# Problem requirements:
Beginning with the opening line, restate the following material exactly, up through the line that contains "has width=821, height=537.".

******************************

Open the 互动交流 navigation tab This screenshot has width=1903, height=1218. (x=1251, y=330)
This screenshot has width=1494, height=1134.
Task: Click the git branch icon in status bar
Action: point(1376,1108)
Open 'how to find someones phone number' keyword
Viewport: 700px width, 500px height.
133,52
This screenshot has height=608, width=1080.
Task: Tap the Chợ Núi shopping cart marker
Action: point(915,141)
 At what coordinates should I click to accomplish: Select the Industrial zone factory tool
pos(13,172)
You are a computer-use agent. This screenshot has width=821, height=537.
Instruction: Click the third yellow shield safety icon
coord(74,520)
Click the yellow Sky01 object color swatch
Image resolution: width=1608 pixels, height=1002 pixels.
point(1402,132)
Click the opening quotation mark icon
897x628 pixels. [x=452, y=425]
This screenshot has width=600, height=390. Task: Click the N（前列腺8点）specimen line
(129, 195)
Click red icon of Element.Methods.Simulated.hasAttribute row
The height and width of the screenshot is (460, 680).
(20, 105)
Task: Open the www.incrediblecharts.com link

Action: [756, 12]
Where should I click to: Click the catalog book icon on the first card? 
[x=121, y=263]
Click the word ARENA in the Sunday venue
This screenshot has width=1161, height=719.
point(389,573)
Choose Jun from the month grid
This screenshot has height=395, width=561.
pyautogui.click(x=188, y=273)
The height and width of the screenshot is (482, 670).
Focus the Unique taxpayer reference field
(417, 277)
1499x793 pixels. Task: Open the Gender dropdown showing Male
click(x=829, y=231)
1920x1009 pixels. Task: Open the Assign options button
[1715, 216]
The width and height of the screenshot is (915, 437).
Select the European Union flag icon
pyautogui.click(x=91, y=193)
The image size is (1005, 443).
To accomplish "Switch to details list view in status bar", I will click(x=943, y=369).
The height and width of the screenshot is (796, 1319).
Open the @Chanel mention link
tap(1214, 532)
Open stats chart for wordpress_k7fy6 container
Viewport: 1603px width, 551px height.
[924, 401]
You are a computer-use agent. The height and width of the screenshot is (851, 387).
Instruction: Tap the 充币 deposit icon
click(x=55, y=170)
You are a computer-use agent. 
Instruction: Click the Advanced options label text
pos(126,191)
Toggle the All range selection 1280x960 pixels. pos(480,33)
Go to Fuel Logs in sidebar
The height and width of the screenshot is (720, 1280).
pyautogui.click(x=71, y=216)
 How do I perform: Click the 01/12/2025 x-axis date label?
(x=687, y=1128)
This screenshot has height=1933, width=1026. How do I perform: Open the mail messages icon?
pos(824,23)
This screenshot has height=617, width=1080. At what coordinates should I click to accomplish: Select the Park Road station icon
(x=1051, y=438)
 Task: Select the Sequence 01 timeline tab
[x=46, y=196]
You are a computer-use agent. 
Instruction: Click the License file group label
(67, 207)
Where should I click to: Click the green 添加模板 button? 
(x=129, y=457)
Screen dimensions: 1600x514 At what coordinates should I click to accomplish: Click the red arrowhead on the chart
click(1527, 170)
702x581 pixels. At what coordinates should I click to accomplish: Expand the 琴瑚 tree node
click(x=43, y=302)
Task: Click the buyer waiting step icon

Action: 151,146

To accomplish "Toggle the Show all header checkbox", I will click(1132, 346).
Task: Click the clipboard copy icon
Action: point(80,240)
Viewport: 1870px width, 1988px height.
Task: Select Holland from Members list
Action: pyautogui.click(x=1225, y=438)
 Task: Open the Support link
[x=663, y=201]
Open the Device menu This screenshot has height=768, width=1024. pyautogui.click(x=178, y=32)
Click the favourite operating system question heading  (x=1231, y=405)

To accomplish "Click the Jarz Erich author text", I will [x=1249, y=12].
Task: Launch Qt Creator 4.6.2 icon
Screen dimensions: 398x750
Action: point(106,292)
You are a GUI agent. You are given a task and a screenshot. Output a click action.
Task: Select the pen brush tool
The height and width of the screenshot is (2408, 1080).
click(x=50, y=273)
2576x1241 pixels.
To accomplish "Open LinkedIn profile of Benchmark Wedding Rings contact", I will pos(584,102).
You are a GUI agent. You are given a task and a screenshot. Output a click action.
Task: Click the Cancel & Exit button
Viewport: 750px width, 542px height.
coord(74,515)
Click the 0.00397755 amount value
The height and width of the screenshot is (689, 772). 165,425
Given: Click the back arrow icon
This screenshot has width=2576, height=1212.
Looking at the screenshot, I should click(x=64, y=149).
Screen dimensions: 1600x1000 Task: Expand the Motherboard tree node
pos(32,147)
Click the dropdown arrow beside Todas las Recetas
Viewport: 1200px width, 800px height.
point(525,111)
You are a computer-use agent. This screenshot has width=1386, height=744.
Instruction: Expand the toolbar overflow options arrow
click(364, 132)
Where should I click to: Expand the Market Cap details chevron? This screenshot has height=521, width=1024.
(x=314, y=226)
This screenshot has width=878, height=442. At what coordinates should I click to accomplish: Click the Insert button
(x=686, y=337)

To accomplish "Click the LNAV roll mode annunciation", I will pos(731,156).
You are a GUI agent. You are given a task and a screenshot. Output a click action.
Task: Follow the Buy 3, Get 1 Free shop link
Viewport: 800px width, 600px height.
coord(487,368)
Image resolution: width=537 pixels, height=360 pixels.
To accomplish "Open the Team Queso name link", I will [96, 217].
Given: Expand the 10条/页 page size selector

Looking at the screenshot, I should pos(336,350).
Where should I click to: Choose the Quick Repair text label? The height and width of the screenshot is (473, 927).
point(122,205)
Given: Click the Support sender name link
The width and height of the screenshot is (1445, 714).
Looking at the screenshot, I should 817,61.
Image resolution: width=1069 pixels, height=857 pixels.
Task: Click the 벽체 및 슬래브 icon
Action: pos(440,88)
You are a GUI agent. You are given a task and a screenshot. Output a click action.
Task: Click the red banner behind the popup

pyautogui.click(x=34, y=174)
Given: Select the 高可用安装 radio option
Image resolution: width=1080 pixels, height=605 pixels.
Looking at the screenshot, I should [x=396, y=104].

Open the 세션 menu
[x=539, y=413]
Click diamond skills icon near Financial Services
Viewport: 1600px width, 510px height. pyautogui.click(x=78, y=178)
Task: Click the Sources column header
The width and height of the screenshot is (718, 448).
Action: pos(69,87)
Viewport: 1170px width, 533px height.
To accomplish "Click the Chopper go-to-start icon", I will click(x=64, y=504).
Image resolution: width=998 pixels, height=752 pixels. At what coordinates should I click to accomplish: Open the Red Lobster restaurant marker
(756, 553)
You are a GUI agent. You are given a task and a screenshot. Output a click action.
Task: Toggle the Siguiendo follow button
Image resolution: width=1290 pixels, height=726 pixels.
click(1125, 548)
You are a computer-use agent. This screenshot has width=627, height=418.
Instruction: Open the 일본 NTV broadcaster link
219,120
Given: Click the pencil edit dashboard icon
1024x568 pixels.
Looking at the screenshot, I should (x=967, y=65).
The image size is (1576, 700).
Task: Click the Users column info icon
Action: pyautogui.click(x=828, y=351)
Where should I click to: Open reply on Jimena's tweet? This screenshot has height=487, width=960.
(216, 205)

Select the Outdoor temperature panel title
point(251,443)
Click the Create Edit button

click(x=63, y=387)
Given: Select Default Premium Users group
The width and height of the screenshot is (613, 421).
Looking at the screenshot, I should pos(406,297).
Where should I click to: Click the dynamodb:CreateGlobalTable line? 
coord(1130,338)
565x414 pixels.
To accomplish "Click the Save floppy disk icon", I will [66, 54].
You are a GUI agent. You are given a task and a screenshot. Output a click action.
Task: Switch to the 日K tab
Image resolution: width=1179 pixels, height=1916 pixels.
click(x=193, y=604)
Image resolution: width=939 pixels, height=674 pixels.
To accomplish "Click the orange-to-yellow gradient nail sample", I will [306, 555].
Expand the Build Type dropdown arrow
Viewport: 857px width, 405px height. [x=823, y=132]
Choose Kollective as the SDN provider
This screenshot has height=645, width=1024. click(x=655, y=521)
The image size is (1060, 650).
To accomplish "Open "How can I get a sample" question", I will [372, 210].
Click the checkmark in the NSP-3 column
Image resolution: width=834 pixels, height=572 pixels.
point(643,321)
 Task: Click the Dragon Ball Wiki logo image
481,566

******************************

# Solution to the problem:
Open the 互动交流 navigation tab This screenshot has width=1903, height=1218. (x=1251, y=330)
This screenshot has width=1494, height=1134.
Task: Click the git branch icon in status bar
Action: point(1376,1108)
Open 'how to find someones phone number' keyword
Viewport: 700px width, 500px height.
133,52
This screenshot has height=608, width=1080.
Task: Tap the Chợ Núi shopping cart marker
Action: point(915,141)
 At what coordinates should I click to accomplish: Select the Industrial zone factory tool
pos(13,172)
You are a computer-use agent. This screenshot has width=821, height=537.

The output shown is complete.